10.  (Most) people that do CrossFit, live CrossFit.  Not love, live.  Yes, their lives revolve around CrossFit.  They blog about it.  They post on FB and Instagram about it.  They eat Paleo and talk about eating Paleo.  They talk about how their lives have been forever changed by CrossFit.  They only associate with other CrossFit members.  They want to explain the WOD* to you, talk about how they kicked that "girl's"* ass, or how great their thrusters*, snatches*, and jerks* are (yes, for some reason lots of CrossFit terms have a sexual slang associated with them...hmmm).  YUUUUCK!!

11.  The CrossFit Open.  For those athletes that are very serious and train for competitions, I don't have an issue with this.  For the rest of the average Joes out there, doing the CrossFit Open workouts doesn't make sense to me.  My super in-shape CrossFit competing husband can't get through all of those crazy workouts so how can a person fresh out of the Foundations* level class do them?  Why should they try and risk injury and frustration because there are no scaling options?  The coaches where I was were seriously pushing EVERYONE to sign up.  I had to hear about it every day when we were warming up and it started getting on my nerves.  I think that only people who have all of the movements down and with proper form, should be allowed/encouraged to sign up for this yearly event

12.  You need to purchase a new wardrobe to fit in.  If you don't have the Nanos*, the bright colored knee socks, the skimpy spandex shorts, and loose tank top then you stick out like a sore thumb.

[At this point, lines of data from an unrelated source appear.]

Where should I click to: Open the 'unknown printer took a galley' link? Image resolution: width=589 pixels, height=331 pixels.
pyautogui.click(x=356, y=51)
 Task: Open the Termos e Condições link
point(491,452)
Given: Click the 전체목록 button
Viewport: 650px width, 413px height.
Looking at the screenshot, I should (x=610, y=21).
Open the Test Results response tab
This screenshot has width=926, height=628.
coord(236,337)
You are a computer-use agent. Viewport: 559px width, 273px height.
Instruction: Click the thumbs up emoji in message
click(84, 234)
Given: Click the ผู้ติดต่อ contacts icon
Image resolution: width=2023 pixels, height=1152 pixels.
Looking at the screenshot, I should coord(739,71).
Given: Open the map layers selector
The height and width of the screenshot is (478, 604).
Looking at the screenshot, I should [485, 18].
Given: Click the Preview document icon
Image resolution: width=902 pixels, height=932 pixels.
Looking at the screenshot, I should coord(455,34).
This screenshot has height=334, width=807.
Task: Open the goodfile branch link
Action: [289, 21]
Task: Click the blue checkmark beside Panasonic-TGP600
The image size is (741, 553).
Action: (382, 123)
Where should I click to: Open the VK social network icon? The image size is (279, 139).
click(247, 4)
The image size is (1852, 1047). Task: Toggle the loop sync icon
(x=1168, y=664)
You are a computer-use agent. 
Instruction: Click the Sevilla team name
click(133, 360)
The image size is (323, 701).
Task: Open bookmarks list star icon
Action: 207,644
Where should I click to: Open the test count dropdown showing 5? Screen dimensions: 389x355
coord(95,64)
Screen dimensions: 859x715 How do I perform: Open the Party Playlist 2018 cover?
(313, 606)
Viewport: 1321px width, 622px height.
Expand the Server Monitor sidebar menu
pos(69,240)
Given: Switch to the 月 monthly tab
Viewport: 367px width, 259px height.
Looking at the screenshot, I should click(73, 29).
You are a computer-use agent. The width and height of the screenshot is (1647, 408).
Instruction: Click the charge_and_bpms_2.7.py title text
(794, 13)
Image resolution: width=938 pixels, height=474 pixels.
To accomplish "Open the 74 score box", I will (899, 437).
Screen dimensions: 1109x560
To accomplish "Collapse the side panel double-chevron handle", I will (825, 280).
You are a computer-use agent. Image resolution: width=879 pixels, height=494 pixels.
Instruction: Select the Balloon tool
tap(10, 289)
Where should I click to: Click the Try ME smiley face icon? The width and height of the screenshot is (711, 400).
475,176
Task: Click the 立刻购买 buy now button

13.  If you don't CrossFit, don't bother working out.  CrossFit members think that CrossFit is the only form of exercise that is worth doing and they make fun of people that go to "regular" gyms.  They laugh at runners or bikers because they really do think that CrossFit is the only way that you can get in a good workout.  I found this out the hard way when my husband told me that running distance was bad for me.  Never mind the 75 year old nun that does IronMan triathlons.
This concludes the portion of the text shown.